Pick every line from the data below that contains the string "computer" and copy it.

# PROVIDED DATA:
..............................
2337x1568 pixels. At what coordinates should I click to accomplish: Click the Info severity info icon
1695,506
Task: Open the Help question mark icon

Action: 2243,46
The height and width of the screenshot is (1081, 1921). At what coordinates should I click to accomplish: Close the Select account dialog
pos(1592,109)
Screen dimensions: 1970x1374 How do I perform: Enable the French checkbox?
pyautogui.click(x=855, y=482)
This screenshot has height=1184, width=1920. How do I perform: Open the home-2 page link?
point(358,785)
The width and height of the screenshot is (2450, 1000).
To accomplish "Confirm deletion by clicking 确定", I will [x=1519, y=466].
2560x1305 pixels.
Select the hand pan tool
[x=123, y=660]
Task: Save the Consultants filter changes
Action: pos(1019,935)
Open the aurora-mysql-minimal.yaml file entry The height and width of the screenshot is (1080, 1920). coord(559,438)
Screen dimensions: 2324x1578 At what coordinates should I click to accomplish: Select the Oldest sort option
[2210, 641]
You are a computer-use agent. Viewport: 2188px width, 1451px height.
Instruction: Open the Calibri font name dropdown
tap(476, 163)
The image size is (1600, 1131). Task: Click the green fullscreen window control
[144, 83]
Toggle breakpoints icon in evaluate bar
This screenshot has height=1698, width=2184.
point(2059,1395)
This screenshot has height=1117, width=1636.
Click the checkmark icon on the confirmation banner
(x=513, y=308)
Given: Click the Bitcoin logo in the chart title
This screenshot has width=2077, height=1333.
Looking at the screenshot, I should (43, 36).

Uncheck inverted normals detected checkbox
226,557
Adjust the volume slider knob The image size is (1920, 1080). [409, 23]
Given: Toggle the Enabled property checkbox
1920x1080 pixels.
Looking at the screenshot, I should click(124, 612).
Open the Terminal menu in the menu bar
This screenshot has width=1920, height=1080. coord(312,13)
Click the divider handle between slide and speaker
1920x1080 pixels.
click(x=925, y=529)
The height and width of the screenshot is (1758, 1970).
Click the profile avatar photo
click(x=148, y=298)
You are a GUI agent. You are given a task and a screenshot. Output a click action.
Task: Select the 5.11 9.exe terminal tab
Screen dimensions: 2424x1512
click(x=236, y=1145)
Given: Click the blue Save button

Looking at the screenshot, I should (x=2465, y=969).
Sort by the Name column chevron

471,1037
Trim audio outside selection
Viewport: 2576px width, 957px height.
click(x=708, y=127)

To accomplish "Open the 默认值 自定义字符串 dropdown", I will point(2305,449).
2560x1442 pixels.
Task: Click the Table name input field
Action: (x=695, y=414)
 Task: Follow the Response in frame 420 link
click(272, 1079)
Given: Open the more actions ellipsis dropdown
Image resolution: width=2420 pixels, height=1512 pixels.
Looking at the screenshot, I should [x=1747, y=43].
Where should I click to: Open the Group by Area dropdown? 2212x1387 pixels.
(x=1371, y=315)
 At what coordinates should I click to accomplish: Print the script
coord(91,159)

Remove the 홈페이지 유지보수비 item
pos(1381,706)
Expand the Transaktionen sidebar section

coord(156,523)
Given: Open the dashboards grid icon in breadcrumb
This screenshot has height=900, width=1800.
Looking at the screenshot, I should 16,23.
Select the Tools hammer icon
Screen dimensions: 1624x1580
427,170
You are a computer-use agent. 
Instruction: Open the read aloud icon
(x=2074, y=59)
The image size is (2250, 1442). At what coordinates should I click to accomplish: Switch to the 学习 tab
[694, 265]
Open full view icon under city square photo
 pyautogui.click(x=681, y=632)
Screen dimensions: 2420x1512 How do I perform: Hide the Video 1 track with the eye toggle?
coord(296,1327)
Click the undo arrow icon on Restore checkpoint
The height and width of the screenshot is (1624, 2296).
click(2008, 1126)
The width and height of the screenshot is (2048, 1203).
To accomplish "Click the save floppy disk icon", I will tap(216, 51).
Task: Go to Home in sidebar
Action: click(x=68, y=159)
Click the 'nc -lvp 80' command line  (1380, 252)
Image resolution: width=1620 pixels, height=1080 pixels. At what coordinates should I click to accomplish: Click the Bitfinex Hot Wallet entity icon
..............................
# TASK RESPONSE:
You are a computer-use agent. Viewport: 2188px width, 1451px height.
You are a computer-use agent. 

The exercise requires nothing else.